Pond is finding a rich diversity of religious practice to document in the Columbus area. Recently, she recorded a Meskel celebration at Saint Michael Ethiopian Orthodox Tewahedo Church in southeast Columbus. The service includes the burning of a large structure made of brush and foliage.

“The church is right by the highway, so you get the ambient sounds of cars rushing by and the crackling fire, along with the music and other sounds of the ceremony,” she said.

“What I’m most interested in when I record is not just the formal elements of religious services, but how they are intertwined with the everyday parts of our culture and American life.”

Pond said her experience photographing the Wolfords has shaped how she approaches both her photography and her audio-recording of religious experience. She now often takes a more ethnographic angle, immersing herself in communities and using her camera as a means to engage with those she documents.

“I don’t see myself as a traditional journalist anymore, who is supposed to be removed from the subject and totally objective,” she said.

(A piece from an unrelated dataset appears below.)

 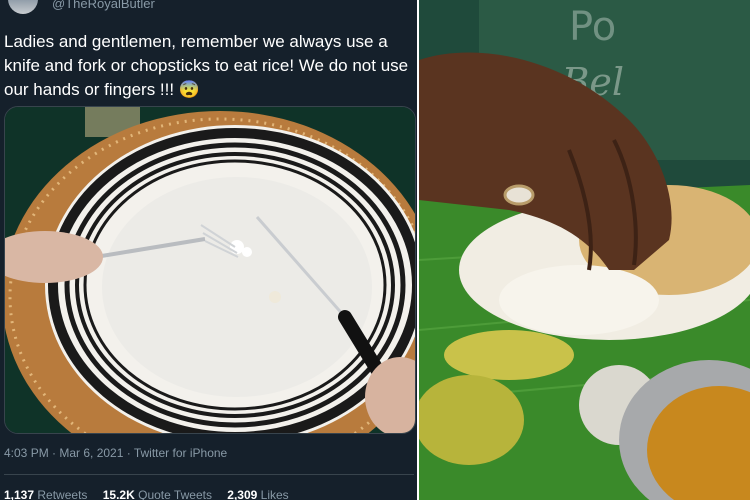 What do you see at coordinates (46, 494) in the screenshot?
I see `retweets-stat: 1,137 Retweets` at bounding box center [46, 494].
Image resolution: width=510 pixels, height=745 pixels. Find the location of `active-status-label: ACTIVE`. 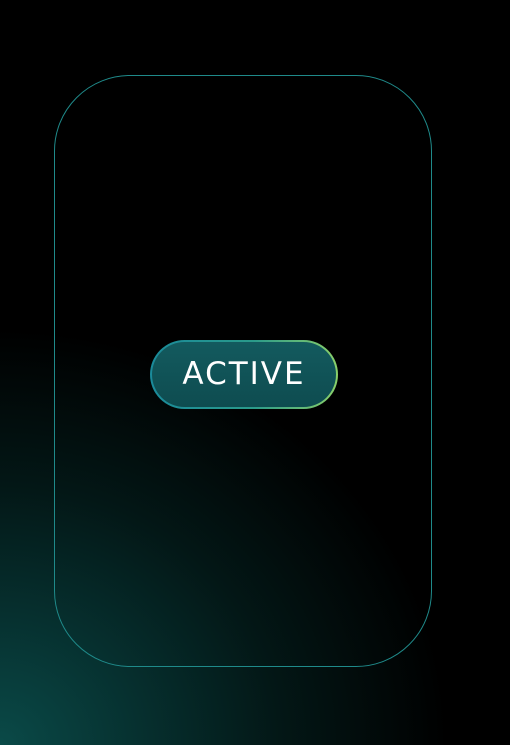

active-status-label: ACTIVE is located at coordinates (244, 374).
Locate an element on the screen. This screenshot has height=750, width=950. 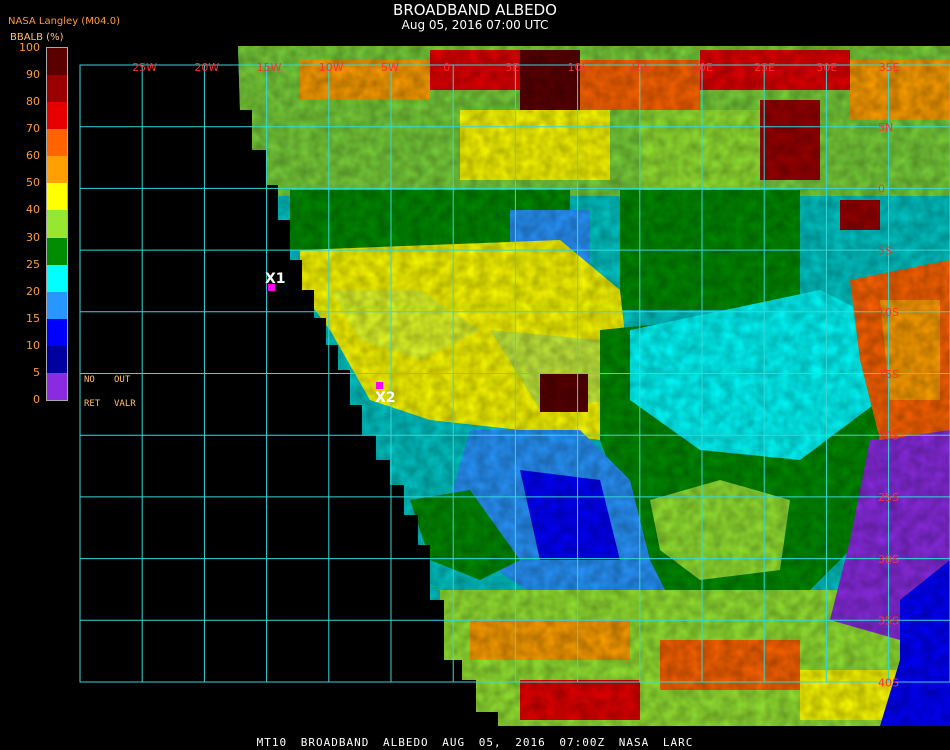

“Instead, I try to be involved more with the people I’m documenting, to connect with them as fellow humans. I’m not participating in their rituals, but I’m part of their lives, in a sense.”

Today, Pond is still a part of the Wolfords’ lives. She has visited them over the Thanksgiving holiday the past several years, as well as other weekends, just to spend time with them. She still takes photographs, but it is no longer her main goal.

“When I started out, I never thought I would develop such a deep relationship with them. But now I see them as my extended family,” she said.